A step in media player evolution
Windows Media Player 10 belongs to the XP edition of Windows, capable of supporting most known audio and video formats while delivering decent sound quality. Windows XP fans can benefit from additional features in Windows Media Player 11, more visually appealing than its predecessor, since it was actually designed for Windows Vista (and has a cooler look about it).
Perfectly blends in with older operating systems
Windows Media Player 10’s installation process is standard. Your intervention is required only when the file association options need to be set. In terms of looks, Windows Media Player 10 has an old, faded-colored interface that is actually in agreement with XP’s blue theme.
Flawless playback of various media file formats
Windows Media Player 10 features support for the most popular media formats, such as: WMA, WMV, ASF, MP3, AVI, WAV, MPEG, MIDI, AIFF and AU. Playback provides a good sound / image quality for audio and video files. In addition, the application is able to sync playlists with over 75 portable devices (or so says Microsoft).

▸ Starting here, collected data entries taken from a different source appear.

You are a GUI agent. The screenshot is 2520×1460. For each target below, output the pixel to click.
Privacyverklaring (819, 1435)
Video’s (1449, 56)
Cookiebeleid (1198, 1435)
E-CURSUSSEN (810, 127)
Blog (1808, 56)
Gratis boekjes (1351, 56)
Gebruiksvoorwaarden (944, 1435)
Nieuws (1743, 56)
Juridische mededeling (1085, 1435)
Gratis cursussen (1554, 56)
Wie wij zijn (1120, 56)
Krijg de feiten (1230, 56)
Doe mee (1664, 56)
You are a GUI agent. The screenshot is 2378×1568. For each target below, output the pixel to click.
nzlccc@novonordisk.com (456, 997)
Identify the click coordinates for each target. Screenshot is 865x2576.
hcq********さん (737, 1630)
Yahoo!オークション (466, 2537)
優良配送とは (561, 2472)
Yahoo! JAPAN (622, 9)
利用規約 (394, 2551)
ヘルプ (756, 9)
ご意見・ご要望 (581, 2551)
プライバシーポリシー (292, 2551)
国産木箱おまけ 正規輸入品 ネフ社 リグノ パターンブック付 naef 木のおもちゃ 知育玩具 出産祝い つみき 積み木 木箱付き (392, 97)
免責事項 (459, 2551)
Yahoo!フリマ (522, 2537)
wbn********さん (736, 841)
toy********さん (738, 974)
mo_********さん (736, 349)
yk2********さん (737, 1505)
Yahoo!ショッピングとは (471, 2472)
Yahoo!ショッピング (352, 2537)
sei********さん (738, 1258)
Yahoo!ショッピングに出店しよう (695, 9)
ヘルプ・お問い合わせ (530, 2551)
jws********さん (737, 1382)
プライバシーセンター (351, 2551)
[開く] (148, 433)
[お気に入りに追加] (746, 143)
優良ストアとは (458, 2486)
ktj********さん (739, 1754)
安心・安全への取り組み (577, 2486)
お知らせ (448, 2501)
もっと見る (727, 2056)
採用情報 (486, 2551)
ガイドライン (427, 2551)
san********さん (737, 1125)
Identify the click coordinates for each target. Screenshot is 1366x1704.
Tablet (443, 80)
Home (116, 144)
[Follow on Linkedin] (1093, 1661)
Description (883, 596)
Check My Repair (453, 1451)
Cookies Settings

Create a CD with your preferred songs
There’s also an option to rip songs to MP3 format (without having to use plugins), and the media player will import settings and playlist information from previous versions as soon as you install it. Aside from CD rip features, the application also sports a CD burning module, which allows users to port their playlists to Compact Discs.
To sum it up, Windows Media Player 10 has a limited category of fans, because it lacks support for important media formats and cannot play DVDs or Blu-Rays. For extra features and a friendlier interface, XP users can also try Windows Media Player 11.